I'm not really following your example of how people could use this to do anything remotely useful, but we definitely don't want to reject URLs with a valid question ID but the wrong title, because now editing the title of a question breaks all links to it, and renaming questions happens all the time

  • 1
    I don't understand why the title is included in the URL anyway, we got [linkification](after.all) Oct 12, 2010 at 14:48
  • As I said the example isn't the best. What if I generate 1 billion links that contain the word Viagra and other nasty things related to SO? Don't you think search engines will lower the rank? Oct 12, 2010 at 14:48
  • 3
    @Alex: No-one cares, if Bing lowers the rank. Oct 12, 2010 at 14:51
  • 2
    @Alex, so you're afraid of, say, an IDE maker seeing SO.com/questions/12345/this-is-about-my-competitor and posting links on his website to SO.com/questions/12345/cheap-viagra?
    – Pops
    Oct 12, 2010 at 14:54
  • @Ladybug Killer I understand, and so far this hasn't been a problem, I agree. But, you can get Google to index these types of links if you really want. With many many links linking to these ones. Oct 12, 2010 at 14:55
  • @Popular Yes, sort of. It's a bad example, but bad people can come up with ingenious ideas how to exploit this. Oct 12, 2010 at 15:03

Like Michael Mrozek, I don't see how this is an issue... but if we're concerned, maybe the solution is an automatic 301 Moved Permanently redirect if the URL's SEO keywords don't match the current title? That way inbound links are not broken when the title changes, and incorrect links like the ones above will be purged from existence...
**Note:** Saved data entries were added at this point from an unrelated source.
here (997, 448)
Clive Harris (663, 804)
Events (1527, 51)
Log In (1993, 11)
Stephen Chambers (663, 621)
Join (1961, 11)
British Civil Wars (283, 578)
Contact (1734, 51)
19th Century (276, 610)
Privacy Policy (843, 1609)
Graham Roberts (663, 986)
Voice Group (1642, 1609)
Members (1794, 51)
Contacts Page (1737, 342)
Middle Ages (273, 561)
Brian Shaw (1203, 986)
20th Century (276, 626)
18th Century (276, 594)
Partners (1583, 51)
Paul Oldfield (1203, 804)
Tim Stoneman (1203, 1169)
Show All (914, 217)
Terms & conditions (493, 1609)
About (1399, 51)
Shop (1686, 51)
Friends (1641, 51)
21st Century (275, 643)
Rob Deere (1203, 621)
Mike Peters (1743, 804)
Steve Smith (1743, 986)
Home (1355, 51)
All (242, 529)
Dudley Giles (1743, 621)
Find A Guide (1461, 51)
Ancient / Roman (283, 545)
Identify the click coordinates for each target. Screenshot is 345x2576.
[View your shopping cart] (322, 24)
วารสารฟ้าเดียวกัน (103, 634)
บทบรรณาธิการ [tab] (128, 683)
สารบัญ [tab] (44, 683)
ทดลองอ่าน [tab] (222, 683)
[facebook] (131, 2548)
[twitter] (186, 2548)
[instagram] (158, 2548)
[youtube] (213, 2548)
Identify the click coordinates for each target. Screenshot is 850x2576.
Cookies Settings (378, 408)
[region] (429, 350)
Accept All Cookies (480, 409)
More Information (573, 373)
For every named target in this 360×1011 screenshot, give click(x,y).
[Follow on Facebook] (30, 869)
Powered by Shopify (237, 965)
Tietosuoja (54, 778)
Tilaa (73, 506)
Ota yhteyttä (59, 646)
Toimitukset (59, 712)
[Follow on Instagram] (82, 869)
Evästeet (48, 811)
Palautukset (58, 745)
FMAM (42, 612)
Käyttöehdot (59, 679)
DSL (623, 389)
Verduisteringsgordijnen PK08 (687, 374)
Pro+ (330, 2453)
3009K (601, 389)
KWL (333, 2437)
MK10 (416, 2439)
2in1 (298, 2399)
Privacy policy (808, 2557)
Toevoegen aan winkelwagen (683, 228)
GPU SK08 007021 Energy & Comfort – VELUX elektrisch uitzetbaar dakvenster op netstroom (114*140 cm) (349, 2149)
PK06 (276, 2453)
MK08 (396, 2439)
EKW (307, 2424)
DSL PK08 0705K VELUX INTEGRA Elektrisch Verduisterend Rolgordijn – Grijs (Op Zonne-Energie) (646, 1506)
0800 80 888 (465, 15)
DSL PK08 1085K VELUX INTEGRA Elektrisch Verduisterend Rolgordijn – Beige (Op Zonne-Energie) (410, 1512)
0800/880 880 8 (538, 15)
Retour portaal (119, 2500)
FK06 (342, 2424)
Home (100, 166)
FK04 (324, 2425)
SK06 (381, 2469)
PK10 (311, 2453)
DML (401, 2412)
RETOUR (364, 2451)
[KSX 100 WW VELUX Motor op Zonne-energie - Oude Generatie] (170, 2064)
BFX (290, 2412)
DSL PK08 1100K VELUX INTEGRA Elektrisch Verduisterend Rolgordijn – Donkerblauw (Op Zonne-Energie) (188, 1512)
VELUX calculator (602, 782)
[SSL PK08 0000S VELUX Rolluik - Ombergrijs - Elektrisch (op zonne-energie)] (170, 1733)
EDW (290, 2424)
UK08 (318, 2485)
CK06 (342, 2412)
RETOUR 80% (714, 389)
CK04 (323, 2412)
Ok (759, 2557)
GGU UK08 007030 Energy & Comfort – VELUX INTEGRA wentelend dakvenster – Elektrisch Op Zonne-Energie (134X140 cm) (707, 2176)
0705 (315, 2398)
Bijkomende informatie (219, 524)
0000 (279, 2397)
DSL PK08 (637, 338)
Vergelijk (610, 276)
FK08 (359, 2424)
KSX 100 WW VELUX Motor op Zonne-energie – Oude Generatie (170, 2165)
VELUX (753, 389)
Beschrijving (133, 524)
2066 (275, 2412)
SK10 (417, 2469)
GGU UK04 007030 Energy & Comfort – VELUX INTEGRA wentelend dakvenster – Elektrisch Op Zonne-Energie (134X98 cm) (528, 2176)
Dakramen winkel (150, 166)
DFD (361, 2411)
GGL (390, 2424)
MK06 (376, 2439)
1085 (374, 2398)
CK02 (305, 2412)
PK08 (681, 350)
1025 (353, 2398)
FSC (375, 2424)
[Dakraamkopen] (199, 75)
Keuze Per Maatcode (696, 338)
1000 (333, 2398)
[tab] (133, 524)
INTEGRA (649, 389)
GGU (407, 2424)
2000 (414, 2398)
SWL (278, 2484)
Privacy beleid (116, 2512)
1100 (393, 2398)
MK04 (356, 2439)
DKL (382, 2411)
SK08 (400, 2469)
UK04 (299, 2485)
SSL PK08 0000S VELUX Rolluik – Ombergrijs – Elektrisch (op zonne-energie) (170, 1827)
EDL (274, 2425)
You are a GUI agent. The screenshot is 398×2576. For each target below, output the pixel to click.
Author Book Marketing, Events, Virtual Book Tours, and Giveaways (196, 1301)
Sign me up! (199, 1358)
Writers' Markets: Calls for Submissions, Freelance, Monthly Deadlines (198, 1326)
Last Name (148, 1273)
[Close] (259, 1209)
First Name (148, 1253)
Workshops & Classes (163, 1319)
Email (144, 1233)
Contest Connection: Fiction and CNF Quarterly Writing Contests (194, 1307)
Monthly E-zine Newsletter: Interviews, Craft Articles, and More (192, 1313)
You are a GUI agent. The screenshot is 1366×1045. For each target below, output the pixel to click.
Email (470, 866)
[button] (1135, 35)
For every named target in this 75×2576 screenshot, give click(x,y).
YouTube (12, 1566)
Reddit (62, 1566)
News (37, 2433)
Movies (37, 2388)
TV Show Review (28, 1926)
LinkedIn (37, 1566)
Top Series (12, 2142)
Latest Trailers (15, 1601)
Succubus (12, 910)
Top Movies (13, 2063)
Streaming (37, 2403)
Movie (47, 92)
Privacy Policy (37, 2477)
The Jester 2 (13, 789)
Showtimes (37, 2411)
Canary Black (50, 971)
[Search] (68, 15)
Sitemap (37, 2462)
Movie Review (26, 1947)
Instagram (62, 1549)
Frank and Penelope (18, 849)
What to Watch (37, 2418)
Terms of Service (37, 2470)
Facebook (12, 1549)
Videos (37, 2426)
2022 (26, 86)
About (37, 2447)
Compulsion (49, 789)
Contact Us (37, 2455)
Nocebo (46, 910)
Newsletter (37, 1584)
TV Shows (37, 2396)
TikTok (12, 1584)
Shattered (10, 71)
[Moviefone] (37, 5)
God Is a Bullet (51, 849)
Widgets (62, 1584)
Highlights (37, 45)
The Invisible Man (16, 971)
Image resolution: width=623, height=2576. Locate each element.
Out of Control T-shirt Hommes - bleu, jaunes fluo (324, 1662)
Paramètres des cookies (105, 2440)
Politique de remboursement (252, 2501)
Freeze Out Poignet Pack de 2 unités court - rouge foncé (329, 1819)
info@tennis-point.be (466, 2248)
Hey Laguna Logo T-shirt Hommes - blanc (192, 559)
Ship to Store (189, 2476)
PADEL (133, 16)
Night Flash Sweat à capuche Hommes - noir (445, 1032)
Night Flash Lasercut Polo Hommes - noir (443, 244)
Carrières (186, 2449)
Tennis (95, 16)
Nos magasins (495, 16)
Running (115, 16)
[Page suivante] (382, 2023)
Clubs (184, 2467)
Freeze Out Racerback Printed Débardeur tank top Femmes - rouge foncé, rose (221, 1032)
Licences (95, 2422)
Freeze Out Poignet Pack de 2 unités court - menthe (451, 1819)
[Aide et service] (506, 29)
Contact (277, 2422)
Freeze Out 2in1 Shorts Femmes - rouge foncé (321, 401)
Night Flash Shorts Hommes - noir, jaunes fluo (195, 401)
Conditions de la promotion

TO clarify what I'm thinking is some logic in the SO engine which, after extracting the question ID from the URL and pulling up the question details from the database, recalculates the URL SEO title portion (what-do-you-use-to-keep-notes-as-a-developer in the above example) and compares to the actual URL being requested, and issues a HTTP/1.1 301 Moved Permanently header if they don't match.

  • This could be something for discussion. I was thinking of something more drastically like return 404, but as somebody mentioned the title of the question changes and I guess and 301 would be better. Oct 12, 2010 at 15:48
  • +1 This seems to be the right approach.
    – user150068
    Oct 12, 2010 at 17:02
  • @Alexandru: But it's not "not found". It is found, just the URL isn't right. So a 404 is definitely incorrect. Oct 12, 2010 at 19:30
  • Slightly related: it is doing some redirects when the question id is actually the id of an answer. Like here, where I've replace the id of the question with the id of this very answer: meta.stackexchange.com/questions/67395/… Sounds like this solution fits in very well!
    – Arjan
    Oct 12, 2010 at 20:57

I don't know when this was introduced (surely before January 9th 2011), but since quite some time a slug matching redirect is done if needed, to fix the URL. I guess that fixes this?

(As an aside: this also tells people who cannot access some URL what the title of a page is, as one first gets a 301 Moved, followed by a 404 Not Found.)